Copy the material exactly, from its first line through the line that contains "The height and", including both of those lines.

-- LISTED RECORDS follows --

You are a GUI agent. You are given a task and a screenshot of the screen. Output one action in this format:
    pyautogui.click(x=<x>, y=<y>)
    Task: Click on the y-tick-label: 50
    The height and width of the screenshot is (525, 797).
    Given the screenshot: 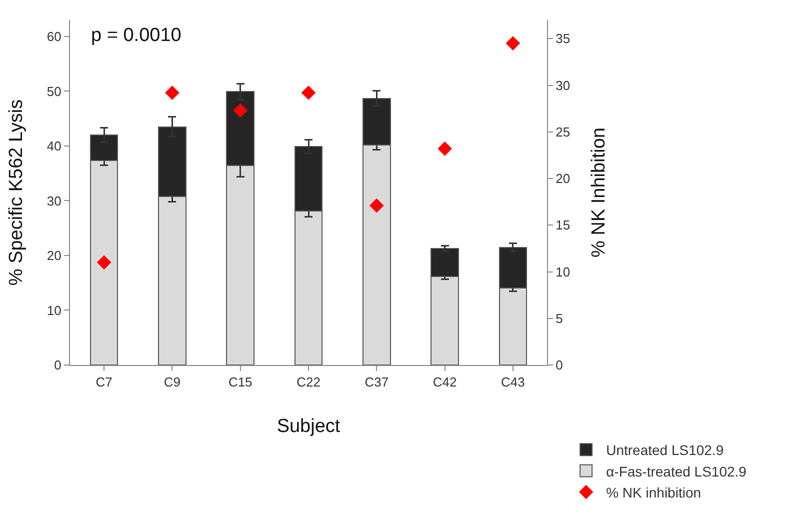 What is the action you would take?
    pyautogui.click(x=54, y=92)
    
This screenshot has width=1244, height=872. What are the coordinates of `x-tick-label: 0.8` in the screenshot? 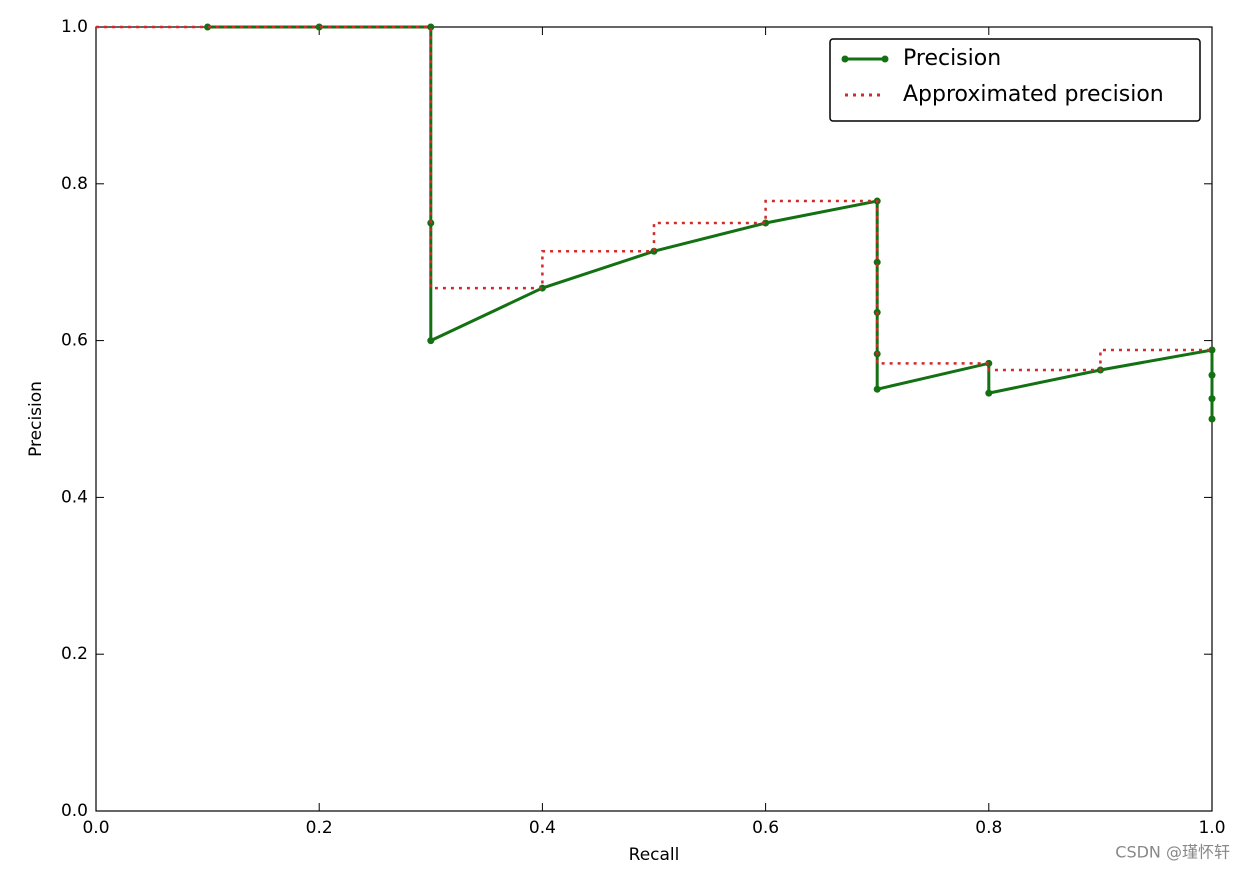 It's located at (988, 828).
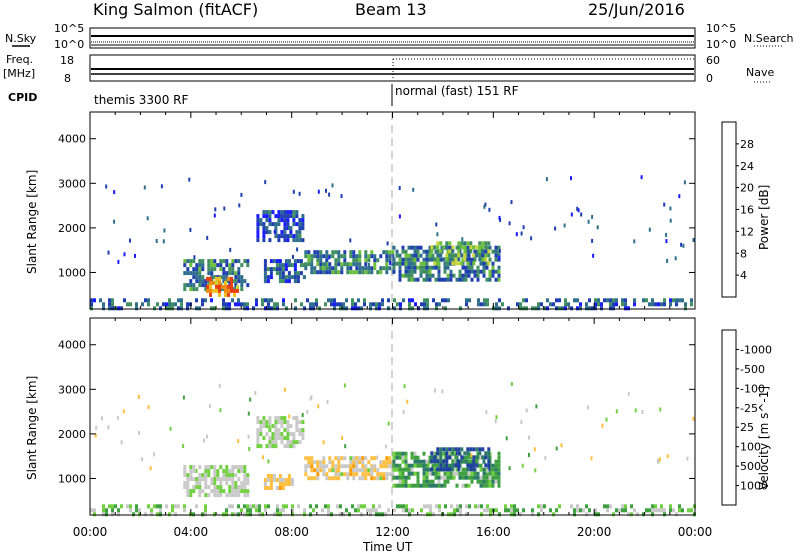 The width and height of the screenshot is (800, 554). Describe the element at coordinates (747, 232) in the screenshot. I see `colorbar-tick-label: 12` at that location.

-- LISTED RECORDS concluded --

SOLUTION FOR THIS EXERCISE:
You are a GUI agent. You are given a task and a screenshot of the screen. Output one action in this format:
    pyautogui.click(x=<x>, y=<y>)
    Task: Click on the y-tick-label: 50
    The height and width of the screenshot is (525, 797).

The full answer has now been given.